A sizable portion of the electricity that keeps this gem alight year-round, and that powers the homes, shops and factories in Cambodia’s capital, is transmitted down high lines from power stations to the northeast. Built in 2013, these power lines have contributed to turning Cambodia into one of the great economic success stories of the past two decades. The economy has grown eight percent a year on average since 1994, fueled by textiles and tourism.
With the COVID-19 outbreak, the World Bank expects the economy to grow just 2.5 percent, at best. Beset by the pandemic, and a long-running drought, Cambodia needs every advantage right now. One bright spot: a refinancing of the power lines that keep the lights on in Phnom Penh.
In good times and bad, Phnom Penh consumes more power than the rest of the country combined. Many of its garment factories are concentrated here, and they account for about 20 percent of GDP and 70 percent of exports. The power line is truly a lifeline for the economy.
Improving the grid is a national priority for Cambodia, but international lenders have historically been wary because of a track record of instability. And so, when it comes to larger development projects, funding has often come from government entities.
But things are changing.
Last year, Mizuho Bank Ltd. of Japan and ING Bank N.V. of the Netherlands agreed to refinance a 2013 power transmission project that was initially backed by funding from the Export-Import Bank of Malaysia. Mizuho and ING agreed to lend the project’s owner, Cambodian Transmission Ltd. (CTL), $55 million to pay off the Malaysian loan.
The banks in turn came to the Multilateral Investment Guarantee Agency (MIGA) for insurance on the loan and the interest they expect to collect, for a total of $76 million. Even with Cambodia’s progress in recent years, Mizuho and ING were apprehensive about refinancing the project without MIGA’s help. An insurance contract from the agency, MIGA’s first in Cambodia, will cover the banks against default due to war and civil disturbance, currency inconvertibility, expropriation, transfer restriction, and breach of contract.
The new loan is groundbreaking because it comes from commercial banks, not from the public sector. In the eyes of international investors, Cambodia and the companies there are becoming more reliable borrowers. Loans like the one from Mizuho and ING could open the door to Cambodia for a new source of commercial finance.
Better yet, the new loan conforms with more international norms. The refinancing will stabilize the project’s cash flow and reduce its exposure to interest rate risk. By obtaining an interest rate benchmark-linked loan from international lenders, CTL will be able to enter into an interest rate swap for up to 80 percent of the exposure, helping to improve predictability, reduce volatility of its debt service payments and enable enhanced long-term financial planning.
The shift in financing is possible because among other things, CTL has been generating predictable cash flow from operations. Its biggest customer, state-owned Electricité du Cambodge, has been paying CTL $20.5 million a year, without delay. CTL in turn has made timely payments on its loan.

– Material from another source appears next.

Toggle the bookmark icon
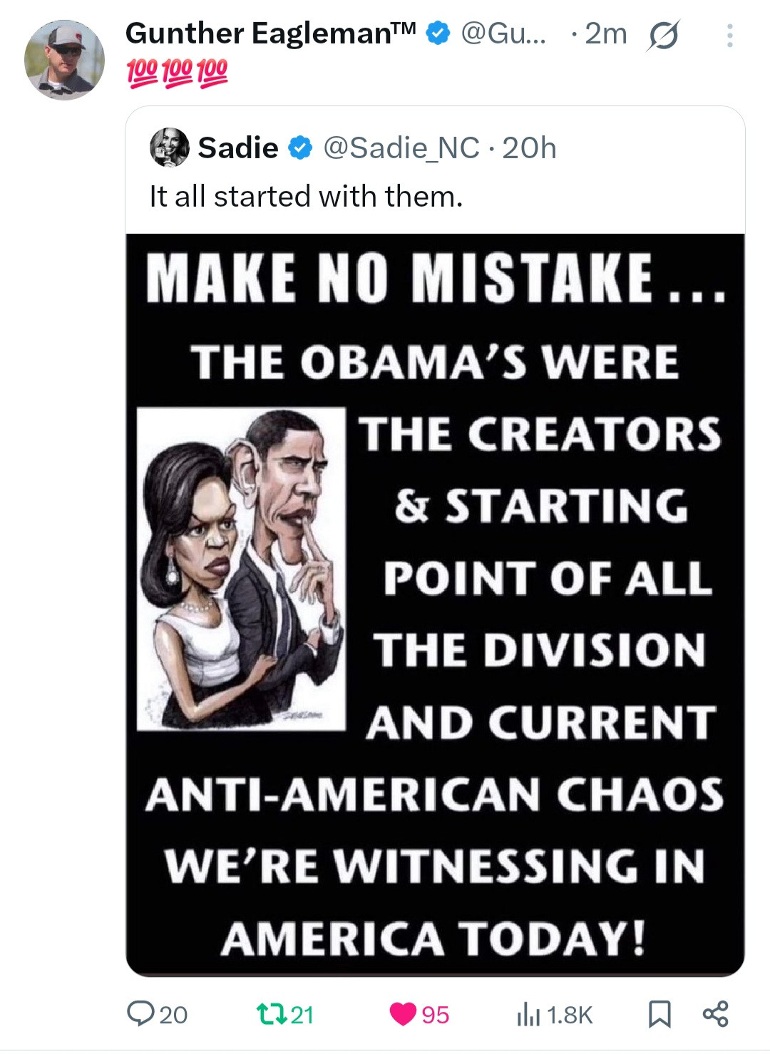click(x=659, y=1014)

Mizuho and ING are long-time MIGA clients. Mizuho tapped MIGA for guarantees on loans to build the metro system in Panama City and the Rajamandala hydropower project in Indonesia, among others. ING and MIGA have teamed on the metro in Istanbul, a ferry in Izmir, Turkey, and a natural gas pipeline in Azerbaijan.

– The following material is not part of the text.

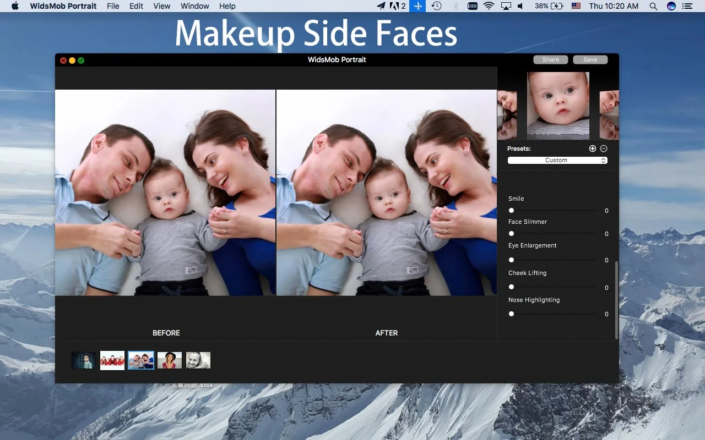Open the US keyboard input source menu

If other banks follow Mizuho and ING’s lead, Cambodia’s financial sector would get a much-needed boost. Private sector credit is relatively scarce here, with the private credit to GDP ratio at 18 percent, compared with 65 percent for Thailand.

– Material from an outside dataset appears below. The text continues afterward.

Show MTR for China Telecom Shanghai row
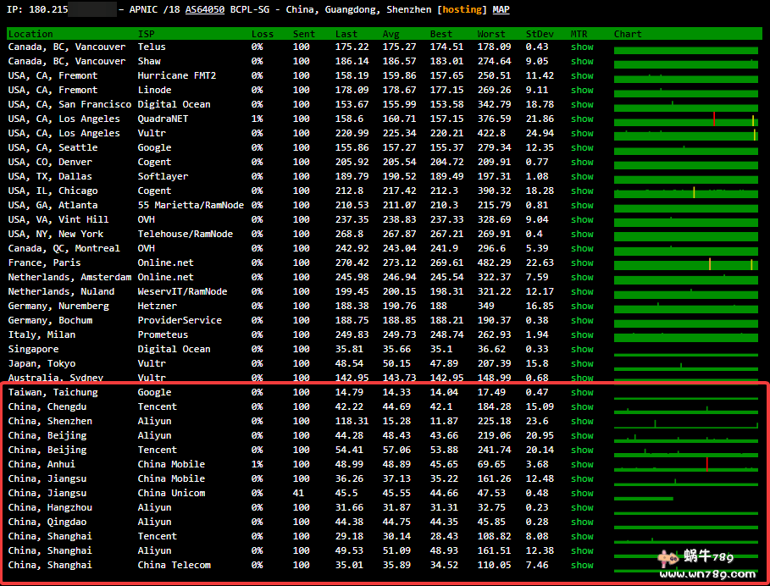Image resolution: width=770 pixels, height=586 pixels. (582, 566)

Cambodia’s financial markets are even less developed. The ratio of stock market capitalization and outstanding private debt securities to GDP is at 2 percent for Cambodia, compared with 75 percent for Thailand and 25 percent for Laos.
The Cambodian power grid needs even more capital because demand for electricity has soared along with the economy. In 2018, Cambodia generated 2,175 MW from all sources for its 16.5 million people, according to the local Khmer Times. By comparison, the Netherlands, with a similar sized population, produced 117,500 MW.
Almost 90 percent of the population has access to power for at least four hours a day, but blackouts are frequent. Half of Cambodia’s power comes from hydroelectric dams, and there are shortages in the dry season. During periods of drought, like now, the country becomes more dependent on electricity imported from Vietnam and Thailand.
Like much of the globe, Cambodia is likely to struggle with COVID-19 for some time.
MIGA’s backing for the refinancing of CTL is helping Mizuho and ING show the world what’s possible in Cambodia. With more commercial lending, and some relief from COVID-19, the country’s economy could again see dazzling rates of economic growth.